# Meyer plow springs cant tighten?



## MSplowing (Dec 2, 2010)

I have a meyer plow the EZ Mount classic style its 7'6''. With the eyebolt springs all the way tightend up the springs arent tightening? Is there some kind of stop that should be down there by the sector and the moldboard to push the top of the plow out so it can tighten? I've looked at it and cant see where one would have been. All help would be greatly appreciated and thanks in advance


----------



## cubicinches (Oct 19, 2008)

The stops that the blade sits on are probably bent, and the pivot pins worn. The blade rides up over the stops, then the top of the blade is sits back too far. Typical Meyers...


----------



## MickiRig1 (Dec 5, 2003)

Yeah the plow may be done. It's bent to the point where you can't adjust the springs anymore. I have had a few that reached that point.


----------



## MSplowing (Dec 2, 2010)

And what exactly are the stops? and where are they located? I just replaced the pivot pins within the recent 65 hours of use do they wear that quick normally?


----------



## B&B (Nov 4, 2006)

cubicinches;1134622 said:


> The stops that the blade sits on are probably bent, and the pivot pins worn. The blade rides up over the stops, then the top of the blade is sits back too far. Typical Meyers...


Don't forget not all of them had separate stops beside the horizontal angle iron on the rear of the moldboard contacting the front side of the sector which is the primary "stop". Those that also had the extra two vertical stop plates behind the pivot tubes on the sector were only intended as an auxiliary...which doesn't work either. 

If there's no extra stops plates on it where I mentioned then the moldboard is bend back, basically removing some of it's curl...which is very very common with guys that go to all the work of replacing the pins and tubes to fix it only to discover it doesn't and don't realize what the actual issue is...which is the moldboard has lost it's curl. Only fix for it is to add either new or longer stops or replace the moldboard to lose that laid back trip edge look.


----------



## 8CATFISH (Nov 23, 2010)

I am haveing same issue with my meyer I am still plowing with it and seems to work fine but do you have any pics or something of what the stop should look like


----------



## .5racer (Jan 2, 2009)

Weld steel plate on top of old and raise stop hieght to get back to so to speak stock . Need to do that to one of mine


----------



## B&B (Nov 4, 2006)

Stop location...one per side.


----------



## MickiRig1 (Dec 5, 2003)

I seen a Meyer plow today that they must of had the same problem. It was old and beat up / rust holes. They drilled holes further out from the normal holes. The springs were like at a 45 degree angle. I beat it's a real treat when (if it will) trip and snap back.


----------



## MSplowing (Dec 2, 2010)

B&B thanks for the picture i actually wasnt sure where the stops were. Not knowing where the stops were i just took the springs off lowered the moldboard and welded a piece of all thread on to the back of the sector therefore it pushes the top of the moldboard back out at the top. After doing so i can tighten springs again havent had the chance to use it yet. I'm pretty sure it ought to hold up that way? any thoughts or opinions on the way i done mine


----------



## B&B (Nov 4, 2006)

• **PROVIDED MATERIAL**:
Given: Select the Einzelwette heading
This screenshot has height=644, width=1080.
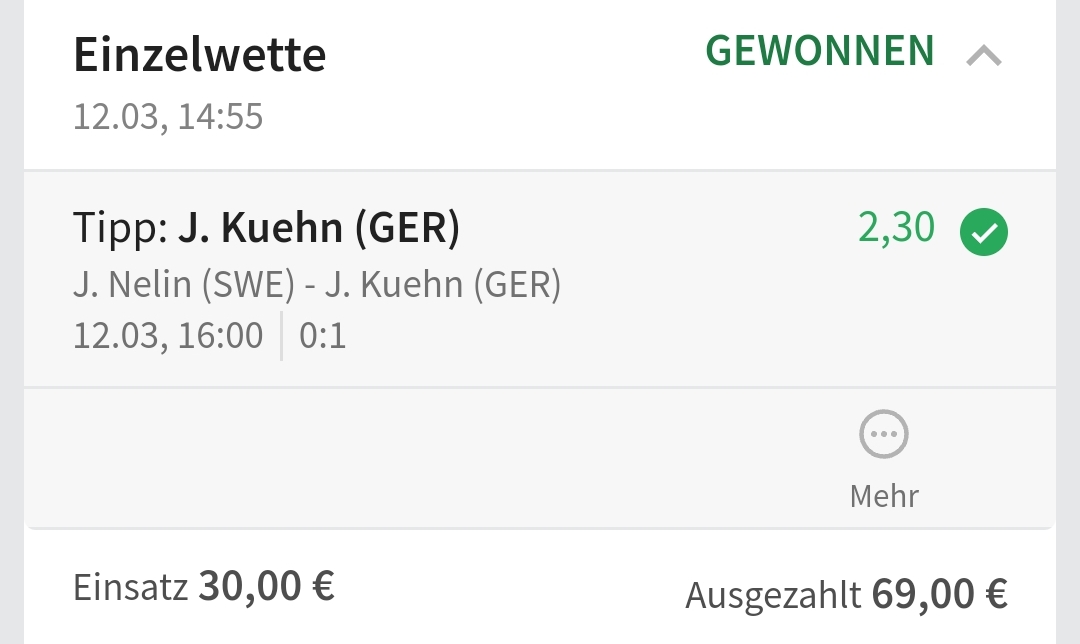Looking at the screenshot, I should pyautogui.click(x=200, y=55).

• **PROBLEM SET**:
a) Copy out everything in the Meyer plow thread from "Stop location...one per" down to "and snap back.".
b) Continue the forum thread about the Meyer plow springs from where it stops.

• **TASK-BY-TASK ANSWERS**:
a)
Stop location...one per side.


----------



## MickiRig1 (Dec 5, 2003)

I seen a Meyer plow today that they must of had the same problem. It was old and beat up / rust holes. They drilled holes further out from the normal holes. The springs were like at a 45 degree angle. I beat it's a real treat when (if it will) trip and snap back.

b)
All thread wasn't really the best choice for longevity (it's soft), a piece of flat stock would have been the better approach but as long as it works for now you can always change the material later on after the seasons over.


----------



## 8CATFISH (Nov 23, 2010)

what is the tab in the center that the king pin goes through and sits ontop of the top nose piece of a frame is this another stop or ???? I think mine was welded to something at some point but isnt anymore the other stops seem ok i dont know maybe they are worn?? but not bent.


----------



## B&B (Nov 4, 2006)

8CATFISH;1148861 said:


> what is the tab in the center that the king pin goes through and sits ontop of the top nose piece of a frame is this another stop or ????


It's the extra sector support. Provides more surface area and strength for the pivot bolt. Some of the older units didn't even have one. But they should have as pivot hole wear is such a problem even with it. Yours was probably repaired at one point already, thus the welding work you see.


----------



## 8CATFISH (Nov 23, 2010)

so it has nothing to do with the plow laying back to far? the only thing that stops the plow from laying back is those two stops?


----------



## B&B (Nov 4, 2006)

8CATFISH;1149045 said:


> so it has nothing to do with the plow laying back to far?


 No it has no impact on the moldboard angle, that stems from the things I mentioned previously.



8CATFISH;1149045 said:


> the only thing that stops the plow from laying back is those two stops?


Those plus the horizontal angle iron (that the front of the sector is constructed from) remaining tight against the back of the moldboard structure. It's when the moldboard gets dented forward (from repeated sector contact) that the side stops need to be lengthened. Since you can't just fix the moldboard.


----------



## 8CATFISH (Nov 23, 2010)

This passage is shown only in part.